Weiter Hinweise auf die philippinische Theologin M. M. Fabella (229ff.): Sie kritisiert den Mythos der unterwürfigen, servilen Asiatin, für die die Unterwerfung eine Art "verinnerlichter Spiritualität" wurde (233). Die Begegnung mit Jesus bedeutet dann die Chance, Gesellschaftsstrukturen zu transformieren. Auch die Identifikation von Frauen mit dem leidenden Christus wird sozial verstanden; auch Frauen haben damit "Messiasqualitäten" (242).

Schließlich Hinweise auf Chung Hyun Kyung (Südkorea): Sie ist bekannt von ihrem Auftreten anlässlich der 7. Vollversammlung des Ökumenischen Rates der Kirchen in Canberra (1991). Ihr Auftritt vor der Versammlung erfolgte tanzend und singend, begleitet von weiß gekleideten, koreanischen Frauen, ausgerüstet mit Gongen und Trommeln. Tanzend folgten Anrufe von Geistern, denen in der Geschichte Unrecht zugefügt wurde. In einem synkretistischen Sinn wurden u. a. der "Geist der ausgebeuteten Erde", "... des verseuchten Wassers", "... der verunreinigten Luft" angerufen. Der Anruf endete mit dem Geiste Jesu als "Geist des Befreiers" und des "Bruders Jesu", der gefoltert und getötet wurde.

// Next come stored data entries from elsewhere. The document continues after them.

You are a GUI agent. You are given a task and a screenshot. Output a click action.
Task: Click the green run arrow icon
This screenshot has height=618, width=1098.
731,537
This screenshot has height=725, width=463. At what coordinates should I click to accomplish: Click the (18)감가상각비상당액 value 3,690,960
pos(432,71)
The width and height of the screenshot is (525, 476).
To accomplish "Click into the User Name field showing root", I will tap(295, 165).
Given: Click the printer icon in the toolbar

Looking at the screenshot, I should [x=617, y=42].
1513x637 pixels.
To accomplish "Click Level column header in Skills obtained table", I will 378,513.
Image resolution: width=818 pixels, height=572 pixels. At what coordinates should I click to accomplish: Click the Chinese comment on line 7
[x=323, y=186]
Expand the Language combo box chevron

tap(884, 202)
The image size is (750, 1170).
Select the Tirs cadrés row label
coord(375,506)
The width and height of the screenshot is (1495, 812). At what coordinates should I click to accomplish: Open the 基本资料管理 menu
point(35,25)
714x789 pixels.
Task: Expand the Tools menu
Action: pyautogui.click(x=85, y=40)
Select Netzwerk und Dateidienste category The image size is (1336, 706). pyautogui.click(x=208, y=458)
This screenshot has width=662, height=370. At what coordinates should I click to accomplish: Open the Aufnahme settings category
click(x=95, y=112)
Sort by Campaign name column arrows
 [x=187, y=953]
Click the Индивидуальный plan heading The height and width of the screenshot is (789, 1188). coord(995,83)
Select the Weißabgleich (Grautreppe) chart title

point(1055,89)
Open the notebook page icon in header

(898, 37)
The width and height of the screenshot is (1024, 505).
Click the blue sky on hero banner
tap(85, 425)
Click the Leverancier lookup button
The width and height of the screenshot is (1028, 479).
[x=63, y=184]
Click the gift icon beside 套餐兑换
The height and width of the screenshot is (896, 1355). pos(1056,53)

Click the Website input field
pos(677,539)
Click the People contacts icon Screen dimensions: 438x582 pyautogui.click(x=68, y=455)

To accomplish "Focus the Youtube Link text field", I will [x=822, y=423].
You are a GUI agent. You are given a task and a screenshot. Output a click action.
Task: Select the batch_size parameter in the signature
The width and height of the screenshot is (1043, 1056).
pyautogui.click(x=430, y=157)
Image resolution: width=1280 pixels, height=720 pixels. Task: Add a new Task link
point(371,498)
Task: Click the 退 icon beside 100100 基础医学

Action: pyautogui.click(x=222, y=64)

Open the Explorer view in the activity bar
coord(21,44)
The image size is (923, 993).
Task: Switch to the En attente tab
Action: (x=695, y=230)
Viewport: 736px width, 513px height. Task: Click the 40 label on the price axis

Eine abschließende Überlegung: Gibt es Chancen einer Verbindung der hier vorliegenden "Revision der Christologie" mit Ansätzen der Schultheologie? Ich sehe folgende Möglichkeiten: 1. Es gibt das Postulat einer "Christologie von unten", allenfalls einer "impliziten Christologie", die als "kritischer Standort" zu qualifizieren ist. 2. Mit dem Exodusprinzip, das verschiedene Befreiungstheologien bestimmt, ist ein umfassendes, theologisches Denkmuster gegeben, das sowohl feministische wie allgemein-schultheologische Ansätze bestimmt. 3. Gott als "Macht der Beziehung" (evtl. im Sinne von Martin Buber als "Du") kann sowohl eine feministische wie eine allgemeine Hermeneutik bestimmen. 4. Kritik einer "apathischen Gottesvorstellung" (die oft mit einem gesellschaftlich-pathischen Verhalten zusammengehört) könnte (müsste) auch Postulat der Schultheologien sein. 5. Lernschritte im Gegenüber von Christen und Juden sollten ein "Kontrastdenken" überwinden (Beispiel: Jüdisches Gesetz).